* _ТЕКСТ ДЛЯ ЧТЕНИЯ_:
Но нельзя ведь сказать, что такая цивилизация только появилась - со средневековья существовали террористы-смертники - ассасины - воспитанники так называемого Старца с гор, жившего, кстати, там же - в Афганистане...

Да - но это были только зачатки цивилизации. А зачатки всего существуют всегда. Это пребывало в латентной форме, на сектантском уровне, но никогда, до сих пор, не выливалось в столкновение двух цивилизаций.

И мне кажется, надо снова возвращаться к философии, к пониманию человеческой жизни. Ведь не очевидно, что жизнь так важна. Для нас, конечно, очевидно, потому что мы находимся внутри этой цивилизации. Но даже у нас, например, во время войны - во время массовых патриотических всплесков, призывы пожертвовать своей жизнью могут звучать и от власть имущих.

Итак, система безопасности должна меняться. Она должна учитывать чью-то готовность взорвать себя вместе с остальными.

Мне кажется, что в книжке достаточно четко удалось прописать историю терроризма. Она называется "Русский способ", потому что итальянцы считали это русским способом ведения политики - вспомним народовольцев. Так произошло, потому что именно русские придали терроризму теоретические формы, "узаконив" его в качестве инструмента борьбы. "Узаконили" - это значит дали этому явлению имя, как-то его обосновали. Плюс ко всему, название явилось сигналом позиции - я все-таки не считаю, что терроризм - исламский способ. Это просто другая цивилизация. Хотя попытка понять, почему именно ислам является основным поставщиком признаков иной цивилизации, в книжке также предпринята.

Но, несмотря обилие размышлений, книжка все же является сугубо практической, как мне кажется - подходящей для журналистов, студентов журфака.

Отношение к смерти все-таки остается ключевой позицией в разделении цивилизаций. А насколько вы сами придерживаетесь гуманистических взглядов? Не кажется ли вам, что наша цивилизация просто пытается подавить все "иное"?

Сегодня, когда мир настолько един, когда информация мгновенно распространяется, я бы перестал оправдывать жертву собственной смертью ради благой цели. Хотя, безусловно, еще недавно я такое допускал, в том числе и для себя. Я боюсь этого, и у меня нет ответа - как с этим бороться. Террористическая война существует в любом месте, в любой точке; ты находишься одновременно и на линии фронта, и на стороне врага - она может проходить всюду. Поэтому, конечно, первая моя реакция - это страх. У меня нет плана действий: сейчас, мол, надо сделать этот шаг, потом другой шаг, потом третий - и, в конце концов, мы победим терроризм. Что бы ни говорили наши (и не наши) политики, сегодня концепции победы над терроризмом нет. Кроме одной - превратить весь мир в одну огромную спецслужбу. То есть, конечно, я не возражаю против спецслужб, но ведь нереально всю цивилизацию превратить в доносчиков. То есть - сценария нет.

Вторая реакция - это ощущение ответственности: становится понятно, что медиа, особенно телевидение, где мы работаем, - мощное оружие в этой войне. Именно в связи с этой ответственностью и произошел пересмотр отношения к "фетишу свободы". Будем свободно разговаривать на кухне.

* _ЗАДАНИЯ ДЛЯ РАБОТЫ_:
[A] Выпишите из текста о терроризме отрывок между словами «Да - но это» и «вместе с остальными.», включая сами эти слова.
[B] Как называется книжка, о которой идет речь в тексте о терроризме?
[C] Напишите продолжение текста о терроризме, которое начинается после его последней фразы.

* _ИСХОДНЫЙ МАТЕРИАЛ_:
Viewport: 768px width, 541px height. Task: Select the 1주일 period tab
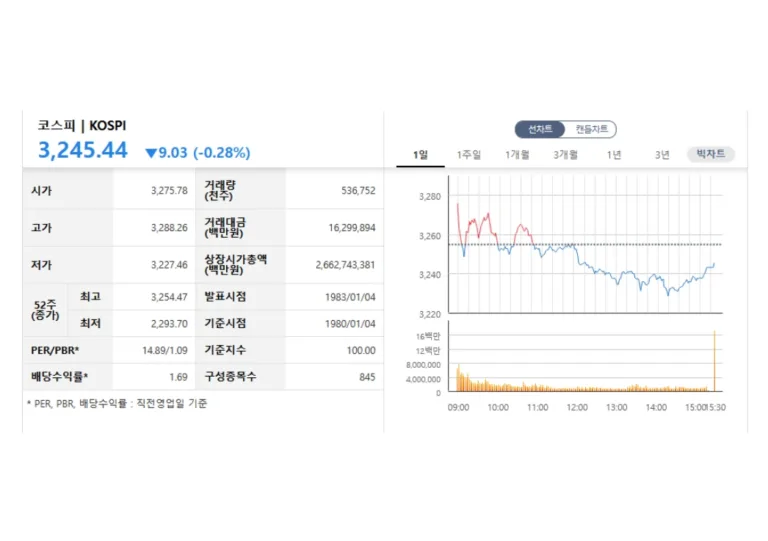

* _ОТВЕТЫ НА ЗАДАНИЯ_:
[A]
Да - но это были только зачатки цивилизации. А зачатки всего существуют всегда. Это пребывало в латентной форме, на сектантском уровне, но никогда, до сих пор, не выливалось в столкновение двух цивилизаций.

И мне кажется, надо снова возвращаться к философии, к пониманию человеческой жизни. Ведь не очевидно, что жизнь так важна. Для нас, конечно, очевидно, потому что мы находимся внутри этой цивилизации. Но даже у нас, например, во время войны - во время массовых патриотических всплесков, призывы пожертвовать своей жизнью могут звучать и от власть имущих.

Итак, система безопасности должна меняться. Она должна учитывать чью-то готовность взорвать себя вместе с остальными.

[B] «Русский способ».

[C]
Существует ли в России стратегия управления медиа. Допустим, вплоть до принципа подбора картинок. Или это такая стихия?

Все возможно. Точно то, что существуют моменты, которые обсуждаются особо тщательно. Это касается прямого эфира - материала, который не поддается монтажу и ретуши. Поэтому и на уровне нашей Конвенции четко определено, что прямой эфир террористам давать нельзя в принципе. Если, конечно, не захватывается само средство информации. Тогда ты уже превращаешься в жертву и подчиняешься не кодексу журналиста, а кодексу жертвы. Кстати, соблазн захватывать телевидение велик. В художественном кино это обыгрывалось уже не один раз.

Это плохой симптом?

Да - телеканал как зона риска становится реальностью.

И все-таки глобально - существует ли в России какая-то идеологическая стратегия? Насколько она дальновидна? И как таковая может реализовываться на уровне медиа?

Ну, как известно, у нас на канале существует еженедельное планирование. То есть осуществляется только оперативное управление. В принципе, если говорить об идеологии медиа, то последние десять лет у него была одна стратегия - оно пыталось заменить собой отсутствующее общество. Так как у нашего общества нет никаких гражданских институтов, то медиа само сшивает его, делает какую-то общую картинку. Говорить об идеологических трендах страны очень трудно. России прошлое мешает. Проблема состоит в том, что прошлое пытается занять место будущего. В поисках будущего люди все время возвращаются к прошлому: одни - к советскому времени, другие - к сталинскому, третьи - к царскому, кто-то - уже к перестройке (то есть, перестройка тоже стала таким мифологизированным прошлым). И, конечно, это крайне сильно замусоривает ситуацию. Это первый тезис, касающийся идеологии. Второй касается экономики, где коридор возможного очень маленький - только чуть-чуть вправо или чуть-чуть влево. В принципе, мы находимся в очень жесткой ситуации так называемого объективного. Условно говоря, будет во главе Путин или Зюганов, экономическая политика изменится не очень сильно, потому что надо действовать в пределах допустимого.

То есть мы не можем сами создавать условия?

Да - выбор не очень велик. И это не та ситуация, когда у нас не десять вариантов, а всего два, а та, когда разницы между вариантами практически нет.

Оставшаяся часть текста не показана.